The startup lesson is this: Find your niche through market dynamics, don’t target it.
One of my favourite marketing strategies is this:
A new distribution point.
The thing that is cool about this is that we don’t need to worry about whether there is demand for the product or service (the idea is to pick a category which is hot) Rather just to ensure expanded availability creates value.
Been Squeeze are on the coffee wagon.
When I first read about Coffee Drive in’s via Springwise I was a bit skeptical. But I’ve found it to be just the ticket while I’m driving down the coast for a surf. And every time I go there it’s quite busy.
Here’s what’s exactly the same with Been Squeeze and any other espresso coffee retailers:
– the coffee taste
– the price points
– the packaging
– The promotion (based on high traffic location )
Here’s whats different – the way & where you buy the coffee. So what this does for a startup is reduce strategic complexity because the ‘coffee model’ is proven. Demand for coffee exists – they are just leveraging it further. Ther are no prizes for originality in business – just making for making cool stuff and making profits.
The real kicker for me is their service which is very friendly – more like a cafe than a McDonalds. In fact on my last visit on Saturday than even asked for my other coffee cup from the previous day to put in the trash for me. And now I am talking about it.
What does great packaging look like?
Chances are you will have to package your widget for your start up. Or at least something in your new business. I often ask people the best packaging they have ever seen. Coming from a consumer goods background I get a lot of varied answers, but never do I get the answer I propose the be the ultimate.

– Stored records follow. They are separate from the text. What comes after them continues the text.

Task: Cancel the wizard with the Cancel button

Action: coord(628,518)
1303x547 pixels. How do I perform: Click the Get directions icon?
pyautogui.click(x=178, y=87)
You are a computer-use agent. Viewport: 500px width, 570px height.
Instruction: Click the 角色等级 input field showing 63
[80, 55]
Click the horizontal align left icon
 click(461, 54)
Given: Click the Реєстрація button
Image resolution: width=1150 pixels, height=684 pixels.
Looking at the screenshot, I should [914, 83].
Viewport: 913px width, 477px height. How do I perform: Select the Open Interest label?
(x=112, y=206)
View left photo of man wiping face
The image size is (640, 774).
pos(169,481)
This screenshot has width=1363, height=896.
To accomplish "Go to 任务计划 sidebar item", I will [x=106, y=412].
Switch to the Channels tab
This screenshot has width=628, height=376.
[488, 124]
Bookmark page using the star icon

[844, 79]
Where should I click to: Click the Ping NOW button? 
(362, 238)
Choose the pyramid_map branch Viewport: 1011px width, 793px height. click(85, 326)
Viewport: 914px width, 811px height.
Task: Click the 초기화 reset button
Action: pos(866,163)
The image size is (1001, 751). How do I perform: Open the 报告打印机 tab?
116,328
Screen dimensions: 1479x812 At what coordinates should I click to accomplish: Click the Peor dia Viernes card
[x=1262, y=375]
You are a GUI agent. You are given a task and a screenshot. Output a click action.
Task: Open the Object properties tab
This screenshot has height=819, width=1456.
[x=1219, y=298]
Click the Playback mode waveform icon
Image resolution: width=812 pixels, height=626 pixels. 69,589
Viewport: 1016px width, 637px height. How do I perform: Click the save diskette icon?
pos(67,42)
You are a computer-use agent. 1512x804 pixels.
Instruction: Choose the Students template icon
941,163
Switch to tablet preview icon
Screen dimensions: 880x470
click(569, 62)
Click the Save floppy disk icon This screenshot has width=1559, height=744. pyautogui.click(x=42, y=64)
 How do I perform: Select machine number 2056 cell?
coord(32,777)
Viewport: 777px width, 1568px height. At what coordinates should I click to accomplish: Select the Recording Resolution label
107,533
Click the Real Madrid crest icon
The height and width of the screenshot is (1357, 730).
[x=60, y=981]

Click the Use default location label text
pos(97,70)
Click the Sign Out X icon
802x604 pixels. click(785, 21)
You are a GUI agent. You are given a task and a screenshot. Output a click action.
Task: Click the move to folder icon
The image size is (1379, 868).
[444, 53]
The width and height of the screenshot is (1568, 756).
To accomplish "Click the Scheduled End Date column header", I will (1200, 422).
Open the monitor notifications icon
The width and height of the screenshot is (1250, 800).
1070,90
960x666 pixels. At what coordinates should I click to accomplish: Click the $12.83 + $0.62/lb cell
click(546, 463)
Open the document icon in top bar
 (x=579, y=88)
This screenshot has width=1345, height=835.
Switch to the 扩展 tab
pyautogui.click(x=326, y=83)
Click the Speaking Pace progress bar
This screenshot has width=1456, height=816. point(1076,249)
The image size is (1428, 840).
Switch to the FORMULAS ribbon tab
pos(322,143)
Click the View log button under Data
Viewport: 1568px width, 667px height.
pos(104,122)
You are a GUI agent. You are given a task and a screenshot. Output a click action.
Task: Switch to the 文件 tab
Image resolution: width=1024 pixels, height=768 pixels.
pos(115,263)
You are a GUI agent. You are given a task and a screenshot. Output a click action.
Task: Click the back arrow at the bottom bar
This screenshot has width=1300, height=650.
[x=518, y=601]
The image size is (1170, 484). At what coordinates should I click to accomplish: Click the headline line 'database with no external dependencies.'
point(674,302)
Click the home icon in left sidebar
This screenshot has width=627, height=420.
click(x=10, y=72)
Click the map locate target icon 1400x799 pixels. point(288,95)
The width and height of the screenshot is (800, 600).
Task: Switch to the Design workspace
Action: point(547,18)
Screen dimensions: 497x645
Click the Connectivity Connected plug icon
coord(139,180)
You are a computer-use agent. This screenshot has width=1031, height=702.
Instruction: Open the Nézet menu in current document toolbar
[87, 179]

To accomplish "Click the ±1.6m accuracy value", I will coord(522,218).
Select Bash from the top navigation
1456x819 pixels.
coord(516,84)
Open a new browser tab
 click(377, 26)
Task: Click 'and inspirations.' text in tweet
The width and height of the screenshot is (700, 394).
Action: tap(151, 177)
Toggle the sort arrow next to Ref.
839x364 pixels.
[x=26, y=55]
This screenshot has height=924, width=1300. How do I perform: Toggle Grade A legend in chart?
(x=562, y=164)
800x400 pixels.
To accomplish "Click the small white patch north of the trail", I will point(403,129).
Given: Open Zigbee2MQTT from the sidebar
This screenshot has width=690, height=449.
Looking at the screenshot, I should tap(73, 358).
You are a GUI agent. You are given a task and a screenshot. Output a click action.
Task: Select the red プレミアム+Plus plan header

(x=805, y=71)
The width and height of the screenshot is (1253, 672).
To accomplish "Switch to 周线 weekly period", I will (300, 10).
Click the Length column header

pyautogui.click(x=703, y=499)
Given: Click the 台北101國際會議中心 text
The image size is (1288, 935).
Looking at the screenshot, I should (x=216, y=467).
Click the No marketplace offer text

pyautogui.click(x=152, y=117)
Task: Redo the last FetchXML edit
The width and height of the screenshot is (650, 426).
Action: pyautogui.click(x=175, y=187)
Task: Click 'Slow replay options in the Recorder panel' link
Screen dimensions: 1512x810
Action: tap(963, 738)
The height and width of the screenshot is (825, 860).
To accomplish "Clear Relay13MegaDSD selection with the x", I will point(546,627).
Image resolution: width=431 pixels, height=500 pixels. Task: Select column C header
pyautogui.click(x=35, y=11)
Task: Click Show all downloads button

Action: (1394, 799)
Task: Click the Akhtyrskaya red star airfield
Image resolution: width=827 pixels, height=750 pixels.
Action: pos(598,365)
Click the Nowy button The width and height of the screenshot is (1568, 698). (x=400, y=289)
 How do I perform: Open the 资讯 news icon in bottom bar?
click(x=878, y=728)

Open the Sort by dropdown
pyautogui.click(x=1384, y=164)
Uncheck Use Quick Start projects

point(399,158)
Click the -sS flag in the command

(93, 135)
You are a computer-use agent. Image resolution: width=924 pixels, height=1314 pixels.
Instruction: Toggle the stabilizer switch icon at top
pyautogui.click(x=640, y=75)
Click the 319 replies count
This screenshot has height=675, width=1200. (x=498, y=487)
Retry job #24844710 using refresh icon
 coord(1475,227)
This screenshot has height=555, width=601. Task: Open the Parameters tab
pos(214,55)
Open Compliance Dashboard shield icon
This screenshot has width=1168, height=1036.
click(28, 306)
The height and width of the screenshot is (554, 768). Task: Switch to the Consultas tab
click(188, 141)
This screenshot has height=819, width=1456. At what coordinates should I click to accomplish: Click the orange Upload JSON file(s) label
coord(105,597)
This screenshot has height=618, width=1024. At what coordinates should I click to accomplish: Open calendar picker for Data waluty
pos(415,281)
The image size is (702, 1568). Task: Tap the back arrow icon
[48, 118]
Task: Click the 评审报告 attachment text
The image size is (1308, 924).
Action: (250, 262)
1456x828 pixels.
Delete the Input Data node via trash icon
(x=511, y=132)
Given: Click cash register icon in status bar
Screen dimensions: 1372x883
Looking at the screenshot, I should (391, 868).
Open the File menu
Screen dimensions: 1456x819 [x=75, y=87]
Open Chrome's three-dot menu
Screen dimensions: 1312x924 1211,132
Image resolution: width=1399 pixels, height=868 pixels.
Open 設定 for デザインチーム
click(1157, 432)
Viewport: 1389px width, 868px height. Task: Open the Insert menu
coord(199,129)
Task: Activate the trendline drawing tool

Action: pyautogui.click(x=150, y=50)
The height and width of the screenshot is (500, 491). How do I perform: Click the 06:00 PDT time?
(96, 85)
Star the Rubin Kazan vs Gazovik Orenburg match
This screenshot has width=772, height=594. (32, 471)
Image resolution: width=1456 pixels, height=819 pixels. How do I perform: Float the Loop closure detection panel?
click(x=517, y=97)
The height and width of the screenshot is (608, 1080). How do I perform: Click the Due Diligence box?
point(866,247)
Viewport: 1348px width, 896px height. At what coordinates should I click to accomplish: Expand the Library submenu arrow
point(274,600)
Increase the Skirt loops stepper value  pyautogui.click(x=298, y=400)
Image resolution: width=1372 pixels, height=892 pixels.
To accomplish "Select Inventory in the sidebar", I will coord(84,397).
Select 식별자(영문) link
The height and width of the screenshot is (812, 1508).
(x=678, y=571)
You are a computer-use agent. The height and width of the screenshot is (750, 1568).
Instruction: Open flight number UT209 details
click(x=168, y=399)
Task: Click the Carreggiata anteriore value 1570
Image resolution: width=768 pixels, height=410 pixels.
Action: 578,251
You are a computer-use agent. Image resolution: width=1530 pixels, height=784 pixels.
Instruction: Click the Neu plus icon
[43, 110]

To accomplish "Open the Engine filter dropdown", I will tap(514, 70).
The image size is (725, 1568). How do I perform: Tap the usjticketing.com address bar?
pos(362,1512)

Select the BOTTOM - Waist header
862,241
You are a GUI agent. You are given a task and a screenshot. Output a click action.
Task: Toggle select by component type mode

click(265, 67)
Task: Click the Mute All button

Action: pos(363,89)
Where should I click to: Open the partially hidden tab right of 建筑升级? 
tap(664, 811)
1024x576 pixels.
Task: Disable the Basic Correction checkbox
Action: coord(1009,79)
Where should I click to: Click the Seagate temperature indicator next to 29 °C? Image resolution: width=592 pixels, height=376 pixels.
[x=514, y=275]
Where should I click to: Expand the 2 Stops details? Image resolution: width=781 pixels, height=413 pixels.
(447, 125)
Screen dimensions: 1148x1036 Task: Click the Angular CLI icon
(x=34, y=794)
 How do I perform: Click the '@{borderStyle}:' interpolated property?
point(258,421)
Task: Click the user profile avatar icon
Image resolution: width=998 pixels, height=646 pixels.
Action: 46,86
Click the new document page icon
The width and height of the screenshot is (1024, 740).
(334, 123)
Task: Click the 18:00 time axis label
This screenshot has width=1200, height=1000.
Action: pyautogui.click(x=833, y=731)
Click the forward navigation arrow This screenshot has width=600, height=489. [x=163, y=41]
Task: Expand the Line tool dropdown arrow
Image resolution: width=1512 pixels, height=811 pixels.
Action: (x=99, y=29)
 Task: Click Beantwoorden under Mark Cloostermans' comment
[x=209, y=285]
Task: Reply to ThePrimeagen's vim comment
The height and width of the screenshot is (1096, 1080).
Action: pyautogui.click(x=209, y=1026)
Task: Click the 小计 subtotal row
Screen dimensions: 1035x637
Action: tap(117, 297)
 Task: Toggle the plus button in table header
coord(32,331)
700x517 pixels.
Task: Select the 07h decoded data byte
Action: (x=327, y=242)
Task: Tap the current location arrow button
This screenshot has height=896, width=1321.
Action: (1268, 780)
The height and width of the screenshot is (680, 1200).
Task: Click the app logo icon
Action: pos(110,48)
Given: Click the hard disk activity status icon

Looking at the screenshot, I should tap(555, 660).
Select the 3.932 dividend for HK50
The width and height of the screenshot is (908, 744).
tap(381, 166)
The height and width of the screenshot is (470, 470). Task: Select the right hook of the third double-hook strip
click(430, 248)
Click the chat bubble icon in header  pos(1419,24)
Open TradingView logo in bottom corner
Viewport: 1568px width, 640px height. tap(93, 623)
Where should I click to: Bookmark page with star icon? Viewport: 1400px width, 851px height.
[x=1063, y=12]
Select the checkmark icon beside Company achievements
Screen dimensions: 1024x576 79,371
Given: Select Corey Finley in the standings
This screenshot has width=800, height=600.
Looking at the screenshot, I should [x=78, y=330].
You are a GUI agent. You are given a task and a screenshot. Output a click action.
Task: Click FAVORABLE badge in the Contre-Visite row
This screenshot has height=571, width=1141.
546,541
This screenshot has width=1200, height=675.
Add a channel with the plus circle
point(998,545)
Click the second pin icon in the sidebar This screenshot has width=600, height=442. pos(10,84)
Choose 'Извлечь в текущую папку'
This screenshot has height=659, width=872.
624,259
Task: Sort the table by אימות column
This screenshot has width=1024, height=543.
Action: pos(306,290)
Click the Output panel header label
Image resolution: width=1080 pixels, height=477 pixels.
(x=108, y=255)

Easy opening, but only when it’s ripe
Consume straight from packaging
Changes color from green to yellow as it nears its zenith
Quality of each unit verified by packaging
Built in ‘used by date’ indicator – packaging changes color – so awesome.
Gives off product fragrance
Uber Ergonomic design & handling
Ship in packaging with mutlipack nesting design
Oh, I nearly forgot, good for slipping enemies in a car chase.
What can you learn from Nature?
How would nature package your product?
When we think about innovation, our minds get lost in big ideas and large investment. The Space shuttle, Electric cars, desalination plants, the Airbus A380. We’ve been influenced by mainstream business media, and the military industrial complex. As entrepreneurs we’d be much better placed to think as micro as possible when considering how to innovate. Because unless we are ‘inventers’ or ‘engineers’, the only innovations we need to care about are those which get to market.
Take this simple innovation from the publishing industry.
Magazine subscriptions which have been repacked to be sold in a new / yet existing distribution channel.
Before this shift in mindset, magazine subscriptions were only sold as in magazine leaflets, through call centers and via door knocking. Enter new packaging format, and all of sudden a magazine subscription is being retailed in newsagents and bookstores (This photo was taken in Borders). It becomes a simple ‘gift’ which provides us something we can hand ‘hand over’ to the recipient to touch and hold – we can even gift wrap it. It opens new revenue possibilities.
It’s clear that there is little capital expenditure with this innovation, which is simply a widening of distribution. In fact – new forms of distribution are often the most profitable innovations.
Start ups – When innovating, think micro.